Whether Buttigieg’s proposals can accomplish their stated objectives or are just another form of bureaucratic control over personal freedom is another matter entirely.

“Today we commit that our goal is this: zero. Our goal is zero deaths” from traffic accidents, Buttigieg said, which perhaps sounds a little like the goal of zero COVID, however.

“The decision to commit to that goal in a serious way at a national level changes the way cities and towns design roads, changes the way companies build cars, changes the way people drive,” he added

The former mayor of South Bend, Ind., is also apparently advocating more speed cameras, which have proved controversial in many jurisdictions.

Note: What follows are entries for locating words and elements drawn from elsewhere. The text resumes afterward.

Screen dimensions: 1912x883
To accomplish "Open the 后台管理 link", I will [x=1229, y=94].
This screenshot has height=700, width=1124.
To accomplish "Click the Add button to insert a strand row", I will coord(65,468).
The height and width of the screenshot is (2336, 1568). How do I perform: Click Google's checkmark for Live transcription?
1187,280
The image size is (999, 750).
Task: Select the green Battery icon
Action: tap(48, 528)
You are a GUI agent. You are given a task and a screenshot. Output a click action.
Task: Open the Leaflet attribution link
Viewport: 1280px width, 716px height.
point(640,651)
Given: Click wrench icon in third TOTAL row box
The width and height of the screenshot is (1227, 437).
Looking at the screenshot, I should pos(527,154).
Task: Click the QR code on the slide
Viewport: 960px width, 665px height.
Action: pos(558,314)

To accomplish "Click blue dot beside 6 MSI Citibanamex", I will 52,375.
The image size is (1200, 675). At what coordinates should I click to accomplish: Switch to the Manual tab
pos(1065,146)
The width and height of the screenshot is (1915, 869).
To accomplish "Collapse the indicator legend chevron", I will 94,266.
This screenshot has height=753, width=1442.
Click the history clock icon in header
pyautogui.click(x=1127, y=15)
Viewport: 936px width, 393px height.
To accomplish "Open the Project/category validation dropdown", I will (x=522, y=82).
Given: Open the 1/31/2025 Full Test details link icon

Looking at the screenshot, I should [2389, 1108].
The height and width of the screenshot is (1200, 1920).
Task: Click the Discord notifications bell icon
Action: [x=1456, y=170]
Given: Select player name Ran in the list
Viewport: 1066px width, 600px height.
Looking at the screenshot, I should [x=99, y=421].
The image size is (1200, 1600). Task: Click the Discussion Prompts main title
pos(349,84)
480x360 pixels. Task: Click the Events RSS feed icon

The failed 2020 Democrat presidential candidate is the same purported bike-to-work enthusiast who was spotted traveling around D.C. in a convoy of gas-guzzling, black government SUVs. He is also the official who last year claimed that racism is inherent in some highways or bridges.

“The National Highway Traffic Safety Administration, a part of the Transportation Department, also plans to move forward on rule-making to require automatic emergency braking in all new passenger vehicles, set new standards on car safety performance by emphasizing features such as lane keeping assistance and require crash avoidance information on new car window stickers,” the AP added.

The infrastructure bill also mandates anti-drunk driving ignition locks for vehicles, but it is as yet undetermined when that sort of technology will be included in the carmakers’ assembly line.